## EXERCISE PROMPT
Give the material as a Markdown table with the columns Row and Line, starting at the line that contains "You are a computer-use agent. Image" and ending at the line that contains "At what coordinates". Leave out blank lines.

## STORED DATA
===
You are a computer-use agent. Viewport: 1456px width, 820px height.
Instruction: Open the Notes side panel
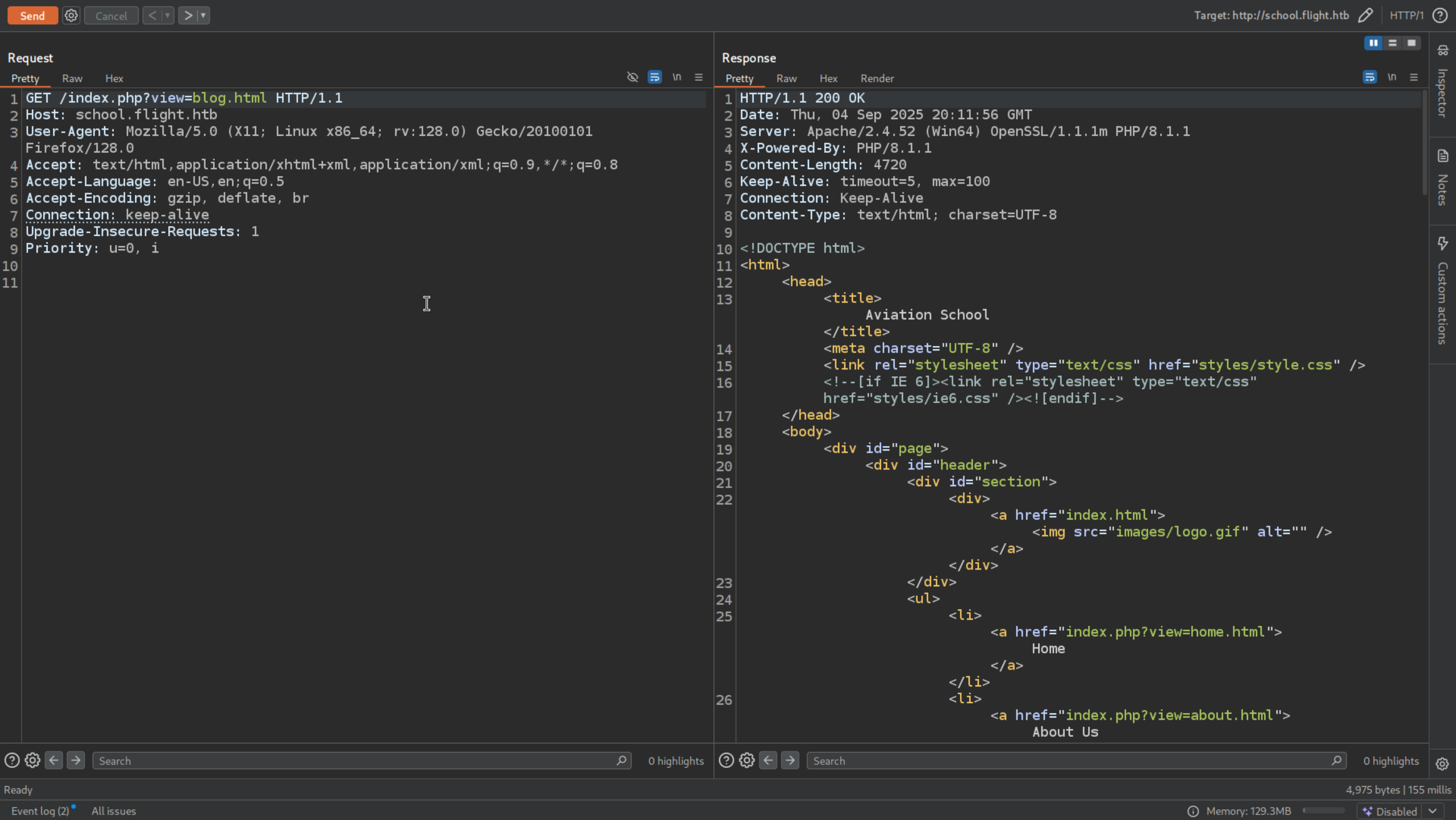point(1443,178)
===
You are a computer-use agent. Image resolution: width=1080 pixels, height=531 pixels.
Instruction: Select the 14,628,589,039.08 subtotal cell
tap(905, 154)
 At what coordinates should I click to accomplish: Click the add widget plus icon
===
## RIGHT ANSWER
| Row | Line |
|---|---|
| 1 | You are a computer-use agent. Image resolution: width=1080 pixels, height=531 pixels. |
| 2 | Instruction: Select the 14,628,589,039.08 subtotal cell |
| 3 | tap(905, 154) |
| 4 |  At what coordinates should I click to accomplish: Click the add widget plus icon |